Mahoney is the founder of Under the Umbrella Bookstore. It is an upcoming community bookstore serving the LGBTQIA+ community in Salt Lake City, Utah. It is the first of its kind in the area.

Fewer than 1% of small businesses in America are certified as LGBT business enterprises. Now, this new business is joining the ranks to open its own inclusive space.

“Under the Umbrella is meant to flip the entire hierarchy of prioritization so that those stories featuring or about black queers, and trans queers and disabled queers are the most important ones," Mahoney said. “What I envision for Under the Umbrella is a space where people can come and do what I did with yourself and those books and you are learning about yourself.

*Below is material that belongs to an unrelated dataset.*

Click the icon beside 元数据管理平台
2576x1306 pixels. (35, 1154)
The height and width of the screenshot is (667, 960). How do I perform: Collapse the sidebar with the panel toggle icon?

You’re having an experience for and with yourself and that book.”

Mahoney's own experiences with books is what has sent her on this journey of self-discovery.

“I started reading more diversly in general and that’s kind of how I realized how diverse life could be and is, but how diverse it could be for me," Mahoney said. “It made me start questioning what I had been talk about gender and sexuality. Because I grew up in a religion where gender is male and female, and it’s eternal and that’s it, and sexually was either straight or gay and one of those was a bad thing to be. Books is how I really found the language to describe a lot of things I had been feeling, but I just hadn’t let myself just think about.”

Mahoney says this space will be safe for those who have nowhere to go.

“There are a lot of queer youth who desperately need acceptance and love," Mahoney said.

She wants to make sure no one is left behind wondering.

“I can’t even imagine what my life would look like if I would have had that when I was younger. If I had been exposed to the love and acceptance that I desperately needed to help me and myself," Mahoney said.

Members of the community couldn’t agree more.

“I can’t tell you how many people have said those words to me, ‘I wish this space had existed when I was younger," Mahoney said.

People have come together to raise more than $55,000 to make this vision of Under the Umbrella a reality.

“I knew that the space was necessary. I knew that we needed it, but the response from the community has just been amazing," Mahoney said.

Mahoney says Salt Lake City needs businesses like this, but so does every other city. According to the National LGBT Chamber of Commerce, out of the 28 million small businesses across the country, only 909 are officially certified as LGBT Business Enterprises.

“There are only a handful that are specifically queer, but there are a handful that are very queer focused," Mahoney said.

The NGLCC says businesses like these are a vibrant, essential part of the small business engine that makes the economy run.

“There is nothing like this in Utah and I can’t tell you why, like I don’t know," Mahoney said.

That is why she says books and book stores need to be more inclusive nationally and world wide.

“I found it really hard to go into a general bookstore like your Barns and Noble or your local and that just has a general selection of books was hard to find books that were specifically queer or that showed identities that are everywhere but that you don’t necessarily see in books," Mahoney said.

With a house filled with books and items made by LGBTQ+ individuals ready to sell Kaitlyn is ready to welcome all.

“So, however you identify under the LGBTQIA+ queer umbrella, you are welcome under the umbrella," Mahoney said.